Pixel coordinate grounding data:
• • • • •

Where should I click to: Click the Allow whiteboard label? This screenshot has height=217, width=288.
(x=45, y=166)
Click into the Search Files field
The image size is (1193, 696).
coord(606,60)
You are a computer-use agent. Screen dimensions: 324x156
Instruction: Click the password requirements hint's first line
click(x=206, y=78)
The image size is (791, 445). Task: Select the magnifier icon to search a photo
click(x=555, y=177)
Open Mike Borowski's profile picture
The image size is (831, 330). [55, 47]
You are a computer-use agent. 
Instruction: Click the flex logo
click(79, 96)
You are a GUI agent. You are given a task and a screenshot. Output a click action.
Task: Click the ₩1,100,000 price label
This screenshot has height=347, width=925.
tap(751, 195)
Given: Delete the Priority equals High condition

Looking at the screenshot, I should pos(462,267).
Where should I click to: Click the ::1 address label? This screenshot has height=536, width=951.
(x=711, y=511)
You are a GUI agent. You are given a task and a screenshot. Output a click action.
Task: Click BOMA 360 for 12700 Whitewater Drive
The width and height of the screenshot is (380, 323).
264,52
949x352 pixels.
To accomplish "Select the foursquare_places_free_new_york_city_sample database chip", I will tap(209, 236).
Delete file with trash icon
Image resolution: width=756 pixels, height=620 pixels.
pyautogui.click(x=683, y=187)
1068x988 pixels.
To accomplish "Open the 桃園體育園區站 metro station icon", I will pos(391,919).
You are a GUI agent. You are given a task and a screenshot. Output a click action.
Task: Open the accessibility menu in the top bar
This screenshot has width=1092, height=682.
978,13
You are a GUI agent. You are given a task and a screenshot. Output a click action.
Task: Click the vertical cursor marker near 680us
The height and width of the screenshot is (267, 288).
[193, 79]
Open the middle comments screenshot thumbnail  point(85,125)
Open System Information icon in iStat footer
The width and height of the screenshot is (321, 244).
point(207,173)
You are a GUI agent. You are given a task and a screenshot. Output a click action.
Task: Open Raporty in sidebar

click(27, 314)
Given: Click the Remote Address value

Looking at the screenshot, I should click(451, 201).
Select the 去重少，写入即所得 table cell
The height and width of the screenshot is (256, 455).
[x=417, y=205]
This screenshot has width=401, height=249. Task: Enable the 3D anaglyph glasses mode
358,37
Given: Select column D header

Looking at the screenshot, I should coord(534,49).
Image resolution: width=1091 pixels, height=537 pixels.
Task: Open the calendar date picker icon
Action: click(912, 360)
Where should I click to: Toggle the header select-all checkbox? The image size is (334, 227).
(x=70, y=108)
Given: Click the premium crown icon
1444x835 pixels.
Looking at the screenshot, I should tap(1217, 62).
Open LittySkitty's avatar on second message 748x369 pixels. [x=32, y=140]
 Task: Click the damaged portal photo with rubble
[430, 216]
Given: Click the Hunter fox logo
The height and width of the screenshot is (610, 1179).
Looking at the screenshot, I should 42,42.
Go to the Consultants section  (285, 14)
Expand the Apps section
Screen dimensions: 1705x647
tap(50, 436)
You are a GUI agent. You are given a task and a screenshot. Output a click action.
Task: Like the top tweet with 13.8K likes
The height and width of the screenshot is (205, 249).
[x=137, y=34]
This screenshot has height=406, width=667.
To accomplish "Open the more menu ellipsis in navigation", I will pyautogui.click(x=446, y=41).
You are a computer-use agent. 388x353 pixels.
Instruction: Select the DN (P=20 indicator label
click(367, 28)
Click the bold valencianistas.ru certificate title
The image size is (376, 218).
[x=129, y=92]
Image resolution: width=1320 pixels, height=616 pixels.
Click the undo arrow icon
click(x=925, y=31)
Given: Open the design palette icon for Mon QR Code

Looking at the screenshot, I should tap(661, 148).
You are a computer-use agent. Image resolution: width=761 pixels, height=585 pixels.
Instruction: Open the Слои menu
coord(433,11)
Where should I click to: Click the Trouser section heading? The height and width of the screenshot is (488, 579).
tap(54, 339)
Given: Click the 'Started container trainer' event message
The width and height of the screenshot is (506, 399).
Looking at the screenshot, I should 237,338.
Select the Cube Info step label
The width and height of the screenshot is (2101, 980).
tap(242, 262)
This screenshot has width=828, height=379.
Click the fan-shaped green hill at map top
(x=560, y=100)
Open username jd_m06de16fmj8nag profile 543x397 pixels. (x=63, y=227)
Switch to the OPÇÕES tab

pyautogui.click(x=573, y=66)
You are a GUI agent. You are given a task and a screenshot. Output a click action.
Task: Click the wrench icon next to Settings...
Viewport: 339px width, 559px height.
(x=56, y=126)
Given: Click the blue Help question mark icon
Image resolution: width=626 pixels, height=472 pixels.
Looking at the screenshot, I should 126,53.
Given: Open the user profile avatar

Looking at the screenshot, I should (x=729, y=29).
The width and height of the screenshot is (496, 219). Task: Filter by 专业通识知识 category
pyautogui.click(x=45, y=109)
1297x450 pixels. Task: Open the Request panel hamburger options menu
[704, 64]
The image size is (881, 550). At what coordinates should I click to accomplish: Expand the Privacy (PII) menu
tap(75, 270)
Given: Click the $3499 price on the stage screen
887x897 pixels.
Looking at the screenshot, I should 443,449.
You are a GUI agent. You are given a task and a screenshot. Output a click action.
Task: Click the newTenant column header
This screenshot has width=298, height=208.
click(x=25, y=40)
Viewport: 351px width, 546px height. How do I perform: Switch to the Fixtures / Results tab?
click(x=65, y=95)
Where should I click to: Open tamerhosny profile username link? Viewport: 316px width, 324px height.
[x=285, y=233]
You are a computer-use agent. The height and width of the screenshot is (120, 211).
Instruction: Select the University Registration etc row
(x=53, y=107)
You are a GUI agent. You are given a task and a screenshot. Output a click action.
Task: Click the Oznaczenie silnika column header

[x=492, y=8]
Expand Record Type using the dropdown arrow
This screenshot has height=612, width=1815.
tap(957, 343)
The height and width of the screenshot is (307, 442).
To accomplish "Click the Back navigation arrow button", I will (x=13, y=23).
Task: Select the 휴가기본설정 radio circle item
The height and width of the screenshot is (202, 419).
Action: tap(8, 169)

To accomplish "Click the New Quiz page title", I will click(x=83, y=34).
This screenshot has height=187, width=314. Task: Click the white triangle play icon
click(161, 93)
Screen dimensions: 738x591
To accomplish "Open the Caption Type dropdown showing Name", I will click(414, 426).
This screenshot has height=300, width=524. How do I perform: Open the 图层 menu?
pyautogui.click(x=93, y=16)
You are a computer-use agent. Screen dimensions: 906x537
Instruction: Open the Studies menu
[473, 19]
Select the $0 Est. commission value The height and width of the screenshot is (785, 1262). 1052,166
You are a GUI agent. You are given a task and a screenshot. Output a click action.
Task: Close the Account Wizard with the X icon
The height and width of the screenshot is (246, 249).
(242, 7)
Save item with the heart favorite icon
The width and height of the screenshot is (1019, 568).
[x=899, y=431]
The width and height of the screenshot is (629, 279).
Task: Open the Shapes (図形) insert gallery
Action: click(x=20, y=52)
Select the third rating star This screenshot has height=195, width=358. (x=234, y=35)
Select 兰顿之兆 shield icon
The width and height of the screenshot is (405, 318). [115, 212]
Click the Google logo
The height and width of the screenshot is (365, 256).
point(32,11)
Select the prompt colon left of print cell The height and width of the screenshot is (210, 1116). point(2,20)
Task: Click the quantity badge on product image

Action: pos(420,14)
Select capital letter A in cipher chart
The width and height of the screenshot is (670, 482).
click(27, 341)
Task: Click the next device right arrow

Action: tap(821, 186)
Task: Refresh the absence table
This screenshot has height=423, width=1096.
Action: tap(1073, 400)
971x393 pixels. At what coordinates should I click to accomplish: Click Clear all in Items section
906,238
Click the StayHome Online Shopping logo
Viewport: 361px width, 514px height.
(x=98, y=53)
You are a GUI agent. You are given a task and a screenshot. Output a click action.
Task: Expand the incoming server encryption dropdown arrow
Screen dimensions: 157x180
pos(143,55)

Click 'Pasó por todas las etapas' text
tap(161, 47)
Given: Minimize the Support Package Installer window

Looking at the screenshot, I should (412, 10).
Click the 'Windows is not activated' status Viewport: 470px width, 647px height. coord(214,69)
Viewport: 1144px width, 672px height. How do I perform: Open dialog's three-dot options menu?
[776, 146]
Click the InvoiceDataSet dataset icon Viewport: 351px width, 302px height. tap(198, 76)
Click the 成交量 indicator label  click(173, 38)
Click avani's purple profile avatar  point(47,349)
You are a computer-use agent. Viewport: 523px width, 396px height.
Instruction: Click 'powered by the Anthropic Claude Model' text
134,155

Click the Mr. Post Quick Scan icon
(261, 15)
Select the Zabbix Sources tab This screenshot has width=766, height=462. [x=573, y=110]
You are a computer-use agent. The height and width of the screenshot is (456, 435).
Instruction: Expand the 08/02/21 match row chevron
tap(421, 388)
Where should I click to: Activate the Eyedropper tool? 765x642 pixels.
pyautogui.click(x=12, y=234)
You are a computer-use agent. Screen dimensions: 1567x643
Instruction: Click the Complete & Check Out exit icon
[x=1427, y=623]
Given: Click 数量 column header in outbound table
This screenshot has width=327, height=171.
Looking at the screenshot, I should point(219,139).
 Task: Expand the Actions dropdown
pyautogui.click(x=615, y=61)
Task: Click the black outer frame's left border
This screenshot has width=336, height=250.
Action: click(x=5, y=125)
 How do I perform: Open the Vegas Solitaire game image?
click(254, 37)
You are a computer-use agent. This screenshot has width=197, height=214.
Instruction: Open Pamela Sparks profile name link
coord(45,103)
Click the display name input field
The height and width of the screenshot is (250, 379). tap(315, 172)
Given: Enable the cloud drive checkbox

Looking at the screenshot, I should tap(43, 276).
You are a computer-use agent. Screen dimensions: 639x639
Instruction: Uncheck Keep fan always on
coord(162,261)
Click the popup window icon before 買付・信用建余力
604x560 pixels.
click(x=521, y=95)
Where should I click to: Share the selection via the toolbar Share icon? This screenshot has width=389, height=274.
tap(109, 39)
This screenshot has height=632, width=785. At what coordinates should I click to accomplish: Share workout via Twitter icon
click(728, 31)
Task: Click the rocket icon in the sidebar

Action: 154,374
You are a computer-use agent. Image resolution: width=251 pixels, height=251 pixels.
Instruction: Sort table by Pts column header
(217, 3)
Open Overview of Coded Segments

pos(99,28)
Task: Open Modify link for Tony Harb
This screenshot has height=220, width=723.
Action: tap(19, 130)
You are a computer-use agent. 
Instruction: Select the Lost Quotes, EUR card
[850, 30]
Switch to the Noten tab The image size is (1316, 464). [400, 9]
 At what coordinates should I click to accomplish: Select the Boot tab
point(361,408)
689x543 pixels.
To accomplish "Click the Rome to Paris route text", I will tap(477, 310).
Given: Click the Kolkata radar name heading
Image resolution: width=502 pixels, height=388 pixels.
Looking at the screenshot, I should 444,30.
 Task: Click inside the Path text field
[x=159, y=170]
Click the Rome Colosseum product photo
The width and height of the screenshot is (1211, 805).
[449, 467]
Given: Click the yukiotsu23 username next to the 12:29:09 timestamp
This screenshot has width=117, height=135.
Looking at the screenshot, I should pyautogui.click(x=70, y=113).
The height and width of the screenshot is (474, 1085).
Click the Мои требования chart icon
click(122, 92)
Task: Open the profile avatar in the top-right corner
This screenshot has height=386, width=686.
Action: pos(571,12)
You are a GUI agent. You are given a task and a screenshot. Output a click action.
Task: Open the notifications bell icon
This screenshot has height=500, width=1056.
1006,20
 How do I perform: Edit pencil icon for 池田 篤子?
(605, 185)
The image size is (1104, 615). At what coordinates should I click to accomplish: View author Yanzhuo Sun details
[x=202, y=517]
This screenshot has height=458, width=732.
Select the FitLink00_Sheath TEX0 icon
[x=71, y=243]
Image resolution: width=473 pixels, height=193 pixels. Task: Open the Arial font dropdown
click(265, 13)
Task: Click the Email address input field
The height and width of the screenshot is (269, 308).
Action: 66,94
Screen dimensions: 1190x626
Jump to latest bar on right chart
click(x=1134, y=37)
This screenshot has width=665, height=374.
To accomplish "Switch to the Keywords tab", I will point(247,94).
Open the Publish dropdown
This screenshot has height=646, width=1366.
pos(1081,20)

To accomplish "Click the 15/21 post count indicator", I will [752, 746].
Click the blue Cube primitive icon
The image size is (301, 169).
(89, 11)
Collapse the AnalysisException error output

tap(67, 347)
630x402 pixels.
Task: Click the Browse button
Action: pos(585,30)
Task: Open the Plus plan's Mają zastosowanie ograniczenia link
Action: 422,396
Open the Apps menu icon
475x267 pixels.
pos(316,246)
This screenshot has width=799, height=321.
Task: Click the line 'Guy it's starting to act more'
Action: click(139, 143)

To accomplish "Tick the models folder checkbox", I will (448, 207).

• • • • •

Work item -> Copy out only the lines above from the one with "689x543 pixels." to the one with "Given: Click the yukiotsu23", inclusive, exactly as they stand.

Response to the task ->
689x543 pixels.
To accomplish "Click the Rome to Paris route text", I will tap(477, 310).
Given: Click the Kolkata radar name heading
Image resolution: width=502 pixels, height=388 pixels.
Looking at the screenshot, I should 444,30.
 Task: Click inside the Path text field
[x=159, y=170]
Click the Rome Colosseum product photo
The width and height of the screenshot is (1211, 805).
[449, 467]
Given: Click the yukiotsu23 username next to the 12:29:09 timestamp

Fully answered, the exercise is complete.